MATERIAL SHOWN:
***
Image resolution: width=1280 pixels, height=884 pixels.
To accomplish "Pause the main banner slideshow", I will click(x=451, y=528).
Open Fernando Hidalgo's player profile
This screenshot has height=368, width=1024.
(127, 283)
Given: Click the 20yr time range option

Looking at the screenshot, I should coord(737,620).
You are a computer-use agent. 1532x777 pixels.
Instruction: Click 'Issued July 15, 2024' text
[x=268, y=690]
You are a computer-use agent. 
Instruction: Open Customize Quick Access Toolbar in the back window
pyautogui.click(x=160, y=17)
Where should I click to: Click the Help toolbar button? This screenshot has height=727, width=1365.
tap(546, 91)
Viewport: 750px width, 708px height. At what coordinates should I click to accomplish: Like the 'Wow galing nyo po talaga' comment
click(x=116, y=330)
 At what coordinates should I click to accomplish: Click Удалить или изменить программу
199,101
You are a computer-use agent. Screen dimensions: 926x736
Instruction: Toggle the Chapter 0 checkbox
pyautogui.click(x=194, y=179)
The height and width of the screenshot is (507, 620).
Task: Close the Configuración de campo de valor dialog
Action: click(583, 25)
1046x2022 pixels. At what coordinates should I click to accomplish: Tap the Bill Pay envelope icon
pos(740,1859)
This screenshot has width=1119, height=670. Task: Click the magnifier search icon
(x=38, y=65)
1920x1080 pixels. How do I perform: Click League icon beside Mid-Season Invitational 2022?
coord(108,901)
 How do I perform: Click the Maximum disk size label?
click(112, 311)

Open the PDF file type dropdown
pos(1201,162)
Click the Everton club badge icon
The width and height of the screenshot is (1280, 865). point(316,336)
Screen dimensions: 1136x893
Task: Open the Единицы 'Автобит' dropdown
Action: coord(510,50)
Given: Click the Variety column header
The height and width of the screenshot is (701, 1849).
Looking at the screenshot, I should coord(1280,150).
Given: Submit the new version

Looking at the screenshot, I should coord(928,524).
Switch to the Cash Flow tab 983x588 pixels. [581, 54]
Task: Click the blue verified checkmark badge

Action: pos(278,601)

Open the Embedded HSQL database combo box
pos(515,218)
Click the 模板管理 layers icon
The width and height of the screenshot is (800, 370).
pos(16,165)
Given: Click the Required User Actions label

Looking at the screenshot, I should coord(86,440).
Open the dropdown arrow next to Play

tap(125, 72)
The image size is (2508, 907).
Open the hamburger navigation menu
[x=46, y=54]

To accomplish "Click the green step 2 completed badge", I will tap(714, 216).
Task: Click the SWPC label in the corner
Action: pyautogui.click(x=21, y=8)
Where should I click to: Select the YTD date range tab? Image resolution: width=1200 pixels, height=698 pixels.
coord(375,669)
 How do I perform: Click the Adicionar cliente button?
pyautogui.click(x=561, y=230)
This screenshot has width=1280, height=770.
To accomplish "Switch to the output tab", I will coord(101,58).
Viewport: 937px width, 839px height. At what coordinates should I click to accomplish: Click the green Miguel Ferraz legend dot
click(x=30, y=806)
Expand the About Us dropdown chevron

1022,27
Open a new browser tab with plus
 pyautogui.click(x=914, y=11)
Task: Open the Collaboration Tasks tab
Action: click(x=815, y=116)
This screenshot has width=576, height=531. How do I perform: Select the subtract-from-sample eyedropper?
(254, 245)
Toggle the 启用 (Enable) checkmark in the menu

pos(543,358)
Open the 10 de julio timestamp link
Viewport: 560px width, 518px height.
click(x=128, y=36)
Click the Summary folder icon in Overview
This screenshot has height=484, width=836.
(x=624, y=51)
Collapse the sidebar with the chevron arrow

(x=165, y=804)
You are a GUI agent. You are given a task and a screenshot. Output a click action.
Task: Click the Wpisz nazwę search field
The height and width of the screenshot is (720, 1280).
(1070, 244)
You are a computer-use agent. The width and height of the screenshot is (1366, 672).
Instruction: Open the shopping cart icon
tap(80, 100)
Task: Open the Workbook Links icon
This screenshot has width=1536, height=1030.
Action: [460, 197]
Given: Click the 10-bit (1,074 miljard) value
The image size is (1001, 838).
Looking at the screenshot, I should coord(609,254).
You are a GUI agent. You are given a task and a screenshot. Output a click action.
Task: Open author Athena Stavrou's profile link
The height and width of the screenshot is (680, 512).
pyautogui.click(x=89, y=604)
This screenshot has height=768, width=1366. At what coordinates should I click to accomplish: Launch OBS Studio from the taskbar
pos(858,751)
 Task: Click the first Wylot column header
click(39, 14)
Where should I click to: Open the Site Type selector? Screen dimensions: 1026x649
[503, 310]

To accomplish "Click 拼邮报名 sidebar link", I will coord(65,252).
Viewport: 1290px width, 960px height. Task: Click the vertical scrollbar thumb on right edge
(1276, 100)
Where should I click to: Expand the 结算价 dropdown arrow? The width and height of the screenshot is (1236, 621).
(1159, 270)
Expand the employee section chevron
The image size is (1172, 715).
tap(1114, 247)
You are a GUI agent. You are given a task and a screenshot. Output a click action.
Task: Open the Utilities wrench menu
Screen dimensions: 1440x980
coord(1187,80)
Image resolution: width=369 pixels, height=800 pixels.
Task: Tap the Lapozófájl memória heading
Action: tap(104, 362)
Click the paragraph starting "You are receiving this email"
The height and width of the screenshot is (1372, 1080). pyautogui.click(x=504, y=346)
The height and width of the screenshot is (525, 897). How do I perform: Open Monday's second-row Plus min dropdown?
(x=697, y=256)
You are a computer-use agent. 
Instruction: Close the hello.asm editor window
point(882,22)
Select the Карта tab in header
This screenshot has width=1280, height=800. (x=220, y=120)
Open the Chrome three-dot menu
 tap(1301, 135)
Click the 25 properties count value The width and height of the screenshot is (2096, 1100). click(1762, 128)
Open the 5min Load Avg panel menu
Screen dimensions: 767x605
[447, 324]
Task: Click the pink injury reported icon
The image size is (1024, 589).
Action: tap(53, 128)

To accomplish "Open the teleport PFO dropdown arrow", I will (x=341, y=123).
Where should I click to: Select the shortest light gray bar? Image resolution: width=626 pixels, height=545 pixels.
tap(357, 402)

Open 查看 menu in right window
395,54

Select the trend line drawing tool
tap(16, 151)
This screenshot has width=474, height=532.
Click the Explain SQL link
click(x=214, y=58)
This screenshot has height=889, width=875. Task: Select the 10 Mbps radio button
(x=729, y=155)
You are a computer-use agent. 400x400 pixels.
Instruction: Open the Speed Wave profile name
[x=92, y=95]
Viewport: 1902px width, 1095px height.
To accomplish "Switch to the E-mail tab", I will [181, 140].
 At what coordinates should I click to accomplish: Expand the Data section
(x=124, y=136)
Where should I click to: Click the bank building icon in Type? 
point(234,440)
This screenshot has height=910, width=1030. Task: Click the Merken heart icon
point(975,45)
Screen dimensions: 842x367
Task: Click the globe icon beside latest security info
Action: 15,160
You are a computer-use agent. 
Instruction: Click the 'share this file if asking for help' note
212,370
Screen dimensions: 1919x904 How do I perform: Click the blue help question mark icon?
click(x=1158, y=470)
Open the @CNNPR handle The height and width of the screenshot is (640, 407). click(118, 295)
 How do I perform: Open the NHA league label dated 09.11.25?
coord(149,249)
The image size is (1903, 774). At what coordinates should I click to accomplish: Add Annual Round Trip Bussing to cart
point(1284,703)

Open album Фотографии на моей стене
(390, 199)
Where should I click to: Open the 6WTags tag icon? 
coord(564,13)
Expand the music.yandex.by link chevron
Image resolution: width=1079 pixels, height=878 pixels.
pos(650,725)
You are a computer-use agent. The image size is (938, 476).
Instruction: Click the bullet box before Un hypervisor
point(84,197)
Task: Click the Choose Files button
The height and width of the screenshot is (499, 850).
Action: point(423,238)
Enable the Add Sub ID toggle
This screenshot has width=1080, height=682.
***
WHAT TO WORK ON: In the listing above, locate the line with "Open the PDF file type dropdown" and the line with "Given: Click the Variety column header", then extract exactly those lines and every line between them, and nothing more.

TASK ANSWER:
Open the PDF file type dropdown
pos(1201,162)
Click the Everton club badge icon
The width and height of the screenshot is (1280, 865). point(316,336)
Screen dimensions: 1136x893
Task: Open the Единицы 'Автобит' dropdown
Action: coord(510,50)
Given: Click the Variety column header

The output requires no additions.